Sports Beyond Woodgrove


Jackson shows defensive skill against John Champe High School. Photo Provided by Carlie Jackson.

For many athletes, playing their sport at the collegiate level is a dream; four of Woodgrove’s very own students made their dream a reality. These athletes have shown grit and determination throughout their careers.

Steadman stands by her future locker at CNU. Photo Provided By Ashley Steadman.

Senior Ashley Steadman, a four year Varsity Girls Basketball player, is committed to play at Christopher Newport University. Steadman felt at home when she first visited CNU: “​​I knew CNU was the right fit because I couldn’t stop thinking about the entire experience, how much fun I had, and how great the people were.” Steadman thanks Woodgrove for providing her the opportunity to prepare for college. She offers advice to athletes wanting to play after high school, “Ignore the noise and stay humble. Whatever people say about you, good or bad, keep your goals in mind and do as much as you can to reach that bigger picture you’re striving for.”

Senior Carlie Jackson committed to continue her education and lacrosse career at Lynchburg University. Jackson knew Lynchburg was the one: “I always knew I wanted a smaller school; it was close enough to home that I could drive back if needed. What stood out to me was the campus life and community.” Jackson thanks Woodgrove for her success, “Woodgrove lacrosse has helped me because it taught me more about leadership and becoming an overall better teammate.”

Jenkins talking to his coach during a timeout. Photo provided by Carter Jenkins.

On December 15th, 2021, Senior Carter Jenkins committed to Taylor University to continue his football career. “My career at Woodgrove helped me with my decision by supporting me and guiding me through the college process. Coach Barlow helped me the most with the football side of college, and my teachers helped me with all the academic parts.” 

Senior Joey Colucci is a baseball player at Woodgrove. Colucci is committed to the University of Maryland to continue playing baseball. A word of advice from Colucci for athletes who want to go to the college level, “For any athletes starting to play in college, know ahead of time that playing in college is no joke. You will be overworked and pushed to your limits. If you want to be good at your craft and play at the next level, you have to make sacrifices in order to get there.” 

Colucci winds up to throw the opening pitch.
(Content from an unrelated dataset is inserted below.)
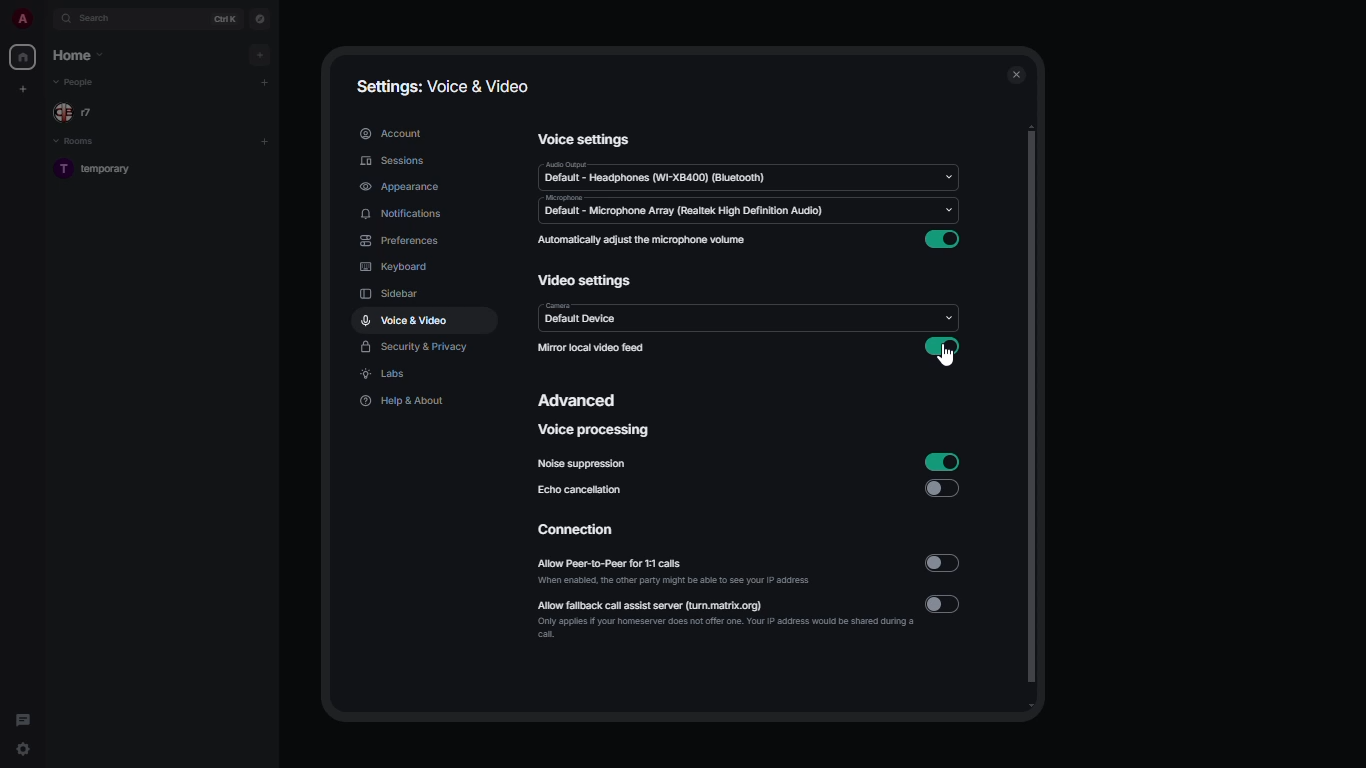  I want to click on settings: voice & video, so click(443, 88).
Photo provided by Joey Colucci.

In 1939, the Oregon Ducks beat Ohio state 46-33 to win the first ever NCAA Men’s District-1 Tournament. The first tournament was held in Evanston, Illinois. This started as a high school basketball tournament which transformed to a collegiate level competition. It has become a yearly tradition with 82 champions and lots of excitement. The name March Madness didn’t become official until a sports commentator named Brent Musberger used the name in reference to the tournament in 1982. 
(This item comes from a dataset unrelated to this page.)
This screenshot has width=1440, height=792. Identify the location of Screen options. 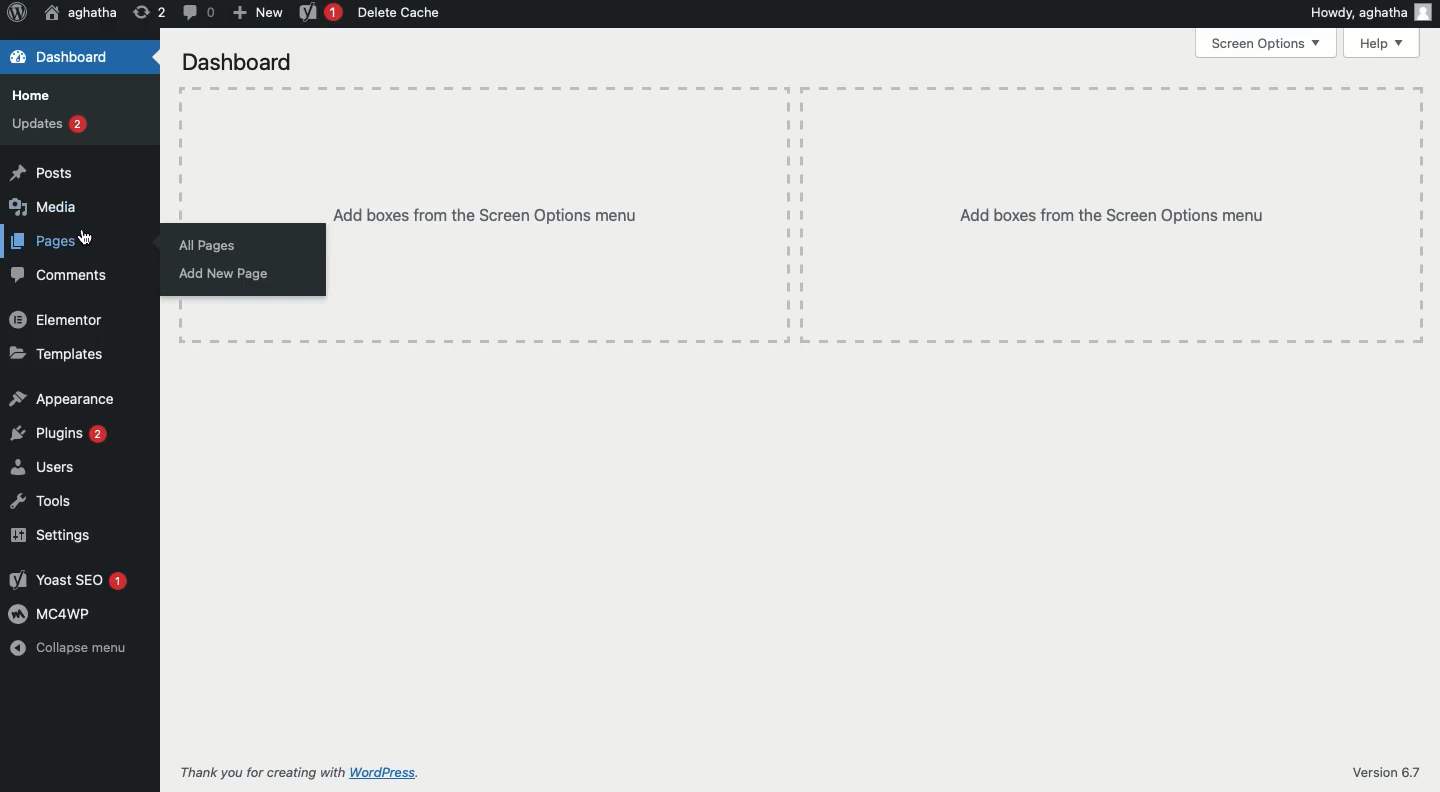
(1267, 42).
March Madness has evolved over the decades but saw a change recently. The March 2020 season tournament was canceled due to the Covid pandemic. Last year, the 2021 tournament was based out of Indiana to control the amount of travel and number of cases transmitted. It’s now 2022, and March Madness is back to normal. Games this year are all over the United States. The closest ones to Virginia are in Pittsburgh and Philadelphia. March Madness will be an electrifying environment this year, fans can hardly wait!